The Heavy hand of Fate
Sometimes the world looks perfect
Nothin’ to rearrange
Sometimes you just
Get a feelin’ like you need some kind of change
Standin’ tall
On the wings of my dream
Rise and fall
On the wings of my dream
Rain and thunder, the wind and haze
I’m bound for better days
It’s my life
It’s my dream
Nothin’s gonna stop me now.
It bugs me how much i worry about things i have no control over. It sometimes feels like i waste a lot of energy trying to change the things that i cannot, or just worry about a doom that seems to be lurking just around the corner. Do i really have control over the upcoming dark times? can i really predict what will or will not happen? I struggle to maintain a focus, to see what is right in front of me.. to live by my own words “worry about today, and tomorrow till take care of itself”
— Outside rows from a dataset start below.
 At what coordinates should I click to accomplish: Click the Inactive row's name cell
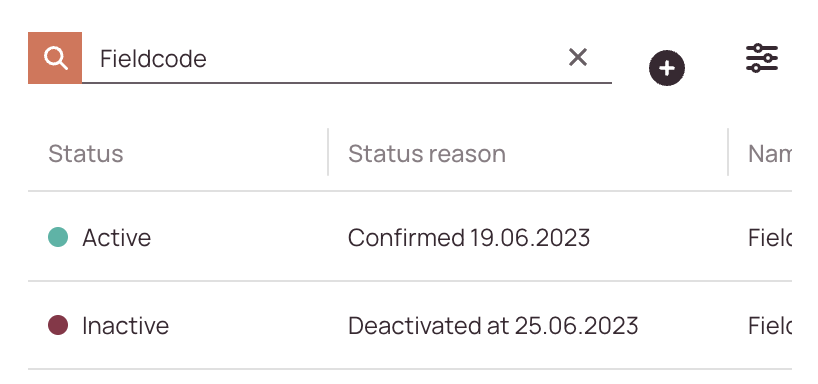click(769, 326)
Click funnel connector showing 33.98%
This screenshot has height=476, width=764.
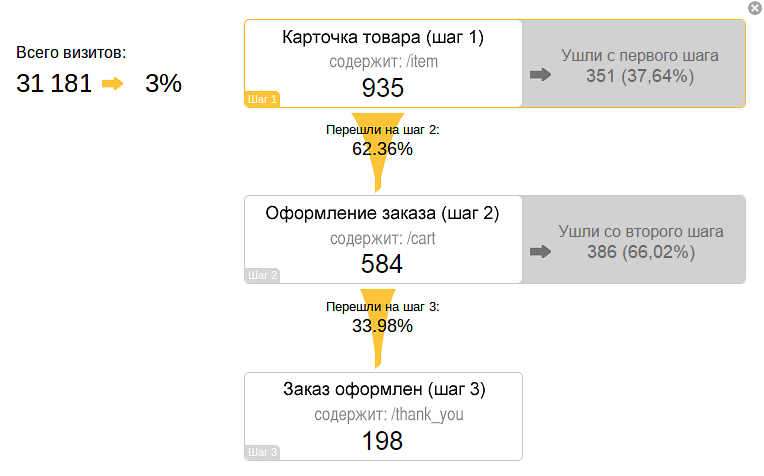pos(381,326)
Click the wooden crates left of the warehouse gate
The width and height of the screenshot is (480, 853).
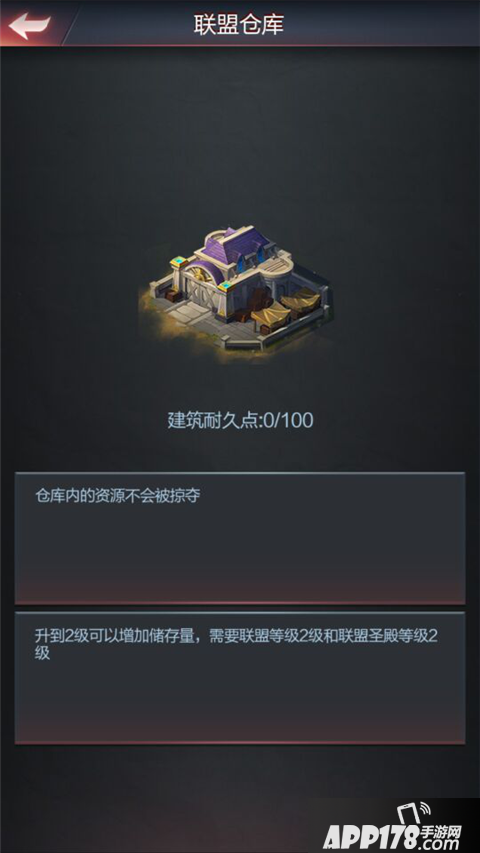coord(173,296)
I’m glad that i’m feeling a little bit more certain.. more in control. That motto i try to preach to others is becoming more and more common place in my own life. The more i teach myself to focus on today, the more the rest of my life seems to be taking care of itself. I really cant say that things are perfect right now; i still have a lot of doubt and fears for the future; but happily the loose ends of my past seem to be tying themselves up.
Perhaps i’m begining to come full circle once again, the repeating pattern of my life leads me down back to where it all began, so that this latest repition may finally end, and a newer bolder chapter can begin.